Deep JS. In memory of types and data
Level: Senior, Senior+
We were all taught that JavaScript has primitive and reference data types. Comprehensive information is available in the official documentation https://developer.mozilla.org/ru/docs/Web/JavaScript/Data_structuresand the Internet is full of articles on this subject.
Theory is theory, however, JS code is executed not in theory, but in practice. More precisely, it is compiled and executed by the JS engine. There are several such engines, they were developed by different people and for different purposes. It would be naive to assume that they are all completely identical to each other. This means it’s time to figure out how very specific data is actually stored in a very specific JS engine. As a test subject, let’s take one of the most common engines today: V8 from Google.
But, before we begin the analysis, let’s remember the main theoretical points.

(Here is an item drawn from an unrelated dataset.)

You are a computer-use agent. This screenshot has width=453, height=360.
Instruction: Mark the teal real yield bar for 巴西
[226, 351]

Primitive data types, these are immutable (not changeable) values stored in memory and represented in low-level language structures. Actually, in JavaScript, everything is considered a primitive type except Objectnamely:
Reference data typesthey are also objects, these are memory areas of indefinite size, and accessible by identifier (link to this memory area). In JavaScript, there is only one such type – Object. Besides Objectthere is also a separate structure Functionwhich, in fact, is also Object. Object – the only mutable (changeable) data type in JavaScript. This means that the variable does not store the value of the object itself, but only the identifier reference. When performing any manipulations with an object, the value directly in the memory area changes, but the reference to this area remains the same until we redefine it explicitly or implicitly. An object remains in memory as long as there is an active reference to it. If the reference is removed or is no longer used in the script, such an object will soon be destroyed by the garbage collector, but more on that next time.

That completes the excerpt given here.